→ What is being asked: Please reproduce the entire listing exactly.

┌────────

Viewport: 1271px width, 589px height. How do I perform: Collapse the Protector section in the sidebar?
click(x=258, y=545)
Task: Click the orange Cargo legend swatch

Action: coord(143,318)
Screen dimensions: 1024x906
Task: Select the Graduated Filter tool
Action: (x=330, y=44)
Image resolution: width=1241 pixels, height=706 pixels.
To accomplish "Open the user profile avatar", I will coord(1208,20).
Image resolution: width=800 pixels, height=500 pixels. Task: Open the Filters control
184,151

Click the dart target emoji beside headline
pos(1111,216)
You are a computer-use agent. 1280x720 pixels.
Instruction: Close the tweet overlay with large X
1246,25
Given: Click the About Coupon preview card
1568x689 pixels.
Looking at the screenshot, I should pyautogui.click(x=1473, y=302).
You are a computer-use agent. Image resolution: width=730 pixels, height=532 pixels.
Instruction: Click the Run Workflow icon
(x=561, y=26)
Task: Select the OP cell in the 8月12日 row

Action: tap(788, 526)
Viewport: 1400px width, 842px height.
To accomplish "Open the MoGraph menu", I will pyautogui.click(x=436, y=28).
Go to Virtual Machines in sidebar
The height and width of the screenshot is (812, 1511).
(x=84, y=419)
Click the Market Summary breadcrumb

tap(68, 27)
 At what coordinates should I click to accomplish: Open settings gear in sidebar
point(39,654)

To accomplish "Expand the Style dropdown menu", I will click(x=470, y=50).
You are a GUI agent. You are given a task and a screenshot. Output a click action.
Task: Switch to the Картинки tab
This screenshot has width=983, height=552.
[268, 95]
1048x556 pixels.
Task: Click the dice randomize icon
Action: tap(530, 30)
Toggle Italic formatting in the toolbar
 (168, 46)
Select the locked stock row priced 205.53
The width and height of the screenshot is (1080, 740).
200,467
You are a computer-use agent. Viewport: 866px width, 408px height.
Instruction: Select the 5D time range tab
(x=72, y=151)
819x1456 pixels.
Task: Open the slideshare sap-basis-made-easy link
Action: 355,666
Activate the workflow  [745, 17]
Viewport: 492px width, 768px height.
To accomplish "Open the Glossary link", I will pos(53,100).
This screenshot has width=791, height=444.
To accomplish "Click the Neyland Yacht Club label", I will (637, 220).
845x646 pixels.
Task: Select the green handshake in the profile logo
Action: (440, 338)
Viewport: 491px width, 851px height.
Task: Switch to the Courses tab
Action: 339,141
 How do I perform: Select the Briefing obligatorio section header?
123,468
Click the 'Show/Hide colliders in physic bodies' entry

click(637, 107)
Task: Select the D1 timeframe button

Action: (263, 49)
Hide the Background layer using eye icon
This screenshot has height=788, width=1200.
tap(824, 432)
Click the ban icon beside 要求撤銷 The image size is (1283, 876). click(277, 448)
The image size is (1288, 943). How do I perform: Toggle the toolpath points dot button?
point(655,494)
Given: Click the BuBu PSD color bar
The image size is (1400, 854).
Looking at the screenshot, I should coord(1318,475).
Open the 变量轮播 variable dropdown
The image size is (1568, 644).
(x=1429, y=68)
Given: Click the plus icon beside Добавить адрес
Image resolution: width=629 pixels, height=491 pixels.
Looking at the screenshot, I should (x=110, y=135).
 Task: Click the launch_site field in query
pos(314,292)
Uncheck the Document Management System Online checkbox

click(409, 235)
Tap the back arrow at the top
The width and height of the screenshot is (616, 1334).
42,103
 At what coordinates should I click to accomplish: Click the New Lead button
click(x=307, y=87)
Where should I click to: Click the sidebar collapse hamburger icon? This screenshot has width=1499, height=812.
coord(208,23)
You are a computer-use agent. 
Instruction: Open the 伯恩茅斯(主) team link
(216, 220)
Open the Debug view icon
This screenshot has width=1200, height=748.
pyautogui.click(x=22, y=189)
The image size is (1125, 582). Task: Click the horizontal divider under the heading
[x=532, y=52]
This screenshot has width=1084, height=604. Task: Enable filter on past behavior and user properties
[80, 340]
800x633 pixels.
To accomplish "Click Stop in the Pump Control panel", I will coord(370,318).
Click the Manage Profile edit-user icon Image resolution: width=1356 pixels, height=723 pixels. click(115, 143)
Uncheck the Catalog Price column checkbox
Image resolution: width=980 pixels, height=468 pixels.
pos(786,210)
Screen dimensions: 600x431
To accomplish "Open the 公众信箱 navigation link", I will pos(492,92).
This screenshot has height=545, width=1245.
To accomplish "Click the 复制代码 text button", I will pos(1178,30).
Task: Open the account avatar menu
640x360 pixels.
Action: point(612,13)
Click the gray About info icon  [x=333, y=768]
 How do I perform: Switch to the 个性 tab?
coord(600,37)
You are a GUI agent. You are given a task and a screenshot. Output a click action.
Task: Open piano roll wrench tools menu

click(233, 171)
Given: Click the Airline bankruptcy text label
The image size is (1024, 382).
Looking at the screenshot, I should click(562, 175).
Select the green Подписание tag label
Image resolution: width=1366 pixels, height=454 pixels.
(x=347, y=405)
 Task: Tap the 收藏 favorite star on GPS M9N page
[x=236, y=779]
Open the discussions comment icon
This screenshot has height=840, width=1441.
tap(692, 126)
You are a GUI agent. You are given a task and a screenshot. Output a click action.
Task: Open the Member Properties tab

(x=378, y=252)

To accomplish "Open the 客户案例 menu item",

└────────

→ Finished task:
Viewport: 1271px width, 589px height. How do I perform: Collapse the Protector section in the sidebar?
click(x=258, y=545)
Task: Click the orange Cargo legend swatch

Action: coord(143,318)
Screen dimensions: 1024x906
Task: Select the Graduated Filter tool
Action: (x=330, y=44)
Image resolution: width=1241 pixels, height=706 pixels.
To accomplish "Open the user profile avatar", I will coord(1208,20).
Image resolution: width=800 pixels, height=500 pixels. Task: Open the Filters control
184,151

Click the dart target emoji beside headline
pos(1111,216)
You are a computer-use agent. 1280x720 pixels.
Instruction: Close the tweet overlay with large X
1246,25
Given: Click the About Coupon preview card
1568x689 pixels.
Looking at the screenshot, I should pyautogui.click(x=1473, y=302).
You are a computer-use agent. Image resolution: width=730 pixels, height=532 pixels.
Instruction: Click the Run Workflow icon
(x=561, y=26)
Task: Select the OP cell in the 8月12日 row

Action: tap(788, 526)
Viewport: 1400px width, 842px height.
To accomplish "Open the MoGraph menu", I will pyautogui.click(x=436, y=28).
Go to Virtual Machines in sidebar
The height and width of the screenshot is (812, 1511).
(x=84, y=419)
Click the Market Summary breadcrumb

tap(68, 27)
 At what coordinates should I click to accomplish: Open settings gear in sidebar
point(39,654)

To accomplish "Expand the Style dropdown menu", I will click(x=470, y=50).
You are a GUI agent. You are given a task and a screenshot. Output a click action.
Task: Switch to the Картинки tab
This screenshot has width=983, height=552.
[268, 95]
1048x556 pixels.
Task: Click the dice randomize icon
Action: tap(530, 30)
Toggle Italic formatting in the toolbar
 (168, 46)
Select the locked stock row priced 205.53
The width and height of the screenshot is (1080, 740).
200,467
You are a computer-use agent. Viewport: 866px width, 408px height.
Instruction: Select the 5D time range tab
(x=72, y=151)
819x1456 pixels.
Task: Open the slideshare sap-basis-made-easy link
Action: 355,666
Activate the workflow  [745, 17]
Viewport: 492px width, 768px height.
To accomplish "Open the Glossary link", I will pos(53,100).
This screenshot has width=791, height=444.
To accomplish "Click the Neyland Yacht Club label", I will (637, 220).
845x646 pixels.
Task: Select the green handshake in the profile logo
Action: (440, 338)
Viewport: 491px width, 851px height.
Task: Switch to the Courses tab
Action: 339,141
 How do I perform: Select the Briefing obligatorio section header?
123,468
Click the 'Show/Hide colliders in physic bodies' entry

click(637, 107)
Task: Select the D1 timeframe button

Action: (263, 49)
Hide the Background layer using eye icon
This screenshot has height=788, width=1200.
tap(824, 432)
Click the ban icon beside 要求撤銷 The image size is (1283, 876). click(277, 448)
The image size is (1288, 943). How do I perform: Toggle the toolpath points dot button?
point(655,494)
Given: Click the BuBu PSD color bar
The image size is (1400, 854).
Looking at the screenshot, I should coord(1318,475).
Open the 变量轮播 variable dropdown
The image size is (1568, 644).
(x=1429, y=68)
Given: Click the plus icon beside Добавить адрес
Image resolution: width=629 pixels, height=491 pixels.
Looking at the screenshot, I should (x=110, y=135).
 Task: Click the launch_site field in query
pos(314,292)
Uncheck the Document Management System Online checkbox

click(409, 235)
Tap the back arrow at the top
The width and height of the screenshot is (616, 1334).
42,103
 At what coordinates should I click to accomplish: Click the New Lead button
click(x=307, y=87)
Where should I click to: Click the sidebar collapse hamburger icon? This screenshot has width=1499, height=812.
coord(208,23)
You are a computer-use agent. 
Instruction: Open the 伯恩茅斯(主) team link
(216, 220)
Open the Debug view icon
This screenshot has width=1200, height=748.
pyautogui.click(x=22, y=189)
The image size is (1125, 582). Task: Click the horizontal divider under the heading
[x=532, y=52]
This screenshot has width=1084, height=604. Task: Enable filter on past behavior and user properties
[80, 340]
800x633 pixels.
To accomplish "Click Stop in the Pump Control panel", I will coord(370,318).
Click the Manage Profile edit-user icon Image resolution: width=1356 pixels, height=723 pixels. click(115, 143)
Uncheck the Catalog Price column checkbox
Image resolution: width=980 pixels, height=468 pixels.
pos(786,210)
Screen dimensions: 600x431
To accomplish "Open the 公众信箱 navigation link", I will pos(492,92).
This screenshot has height=545, width=1245.
To accomplish "Click the 复制代码 text button", I will pos(1178,30).
Task: Open the account avatar menu
640x360 pixels.
Action: point(612,13)
Click the gray About info icon  [x=333, y=768]
 How do I perform: Switch to the 个性 tab?
coord(600,37)
You are a GUI agent. You are given a task and a screenshot. Output a click action.
Task: Open piano roll wrench tools menu

click(233, 171)
Given: Click the Airline bankruptcy text label
The image size is (1024, 382).
Looking at the screenshot, I should click(562, 175).
Select the green Подписание tag label
Image resolution: width=1366 pixels, height=454 pixels.
(x=347, y=405)
 Task: Tap the 收藏 favorite star on GPS M9N page
[x=236, y=779]
Open the discussions comment icon
This screenshot has height=840, width=1441.
tap(692, 126)
You are a GUI agent. You are given a task and a screenshot. Output a click action.
Task: Open the Member Properties tab

(x=378, y=252)

To accomplish "Open the 客户案例 menu item",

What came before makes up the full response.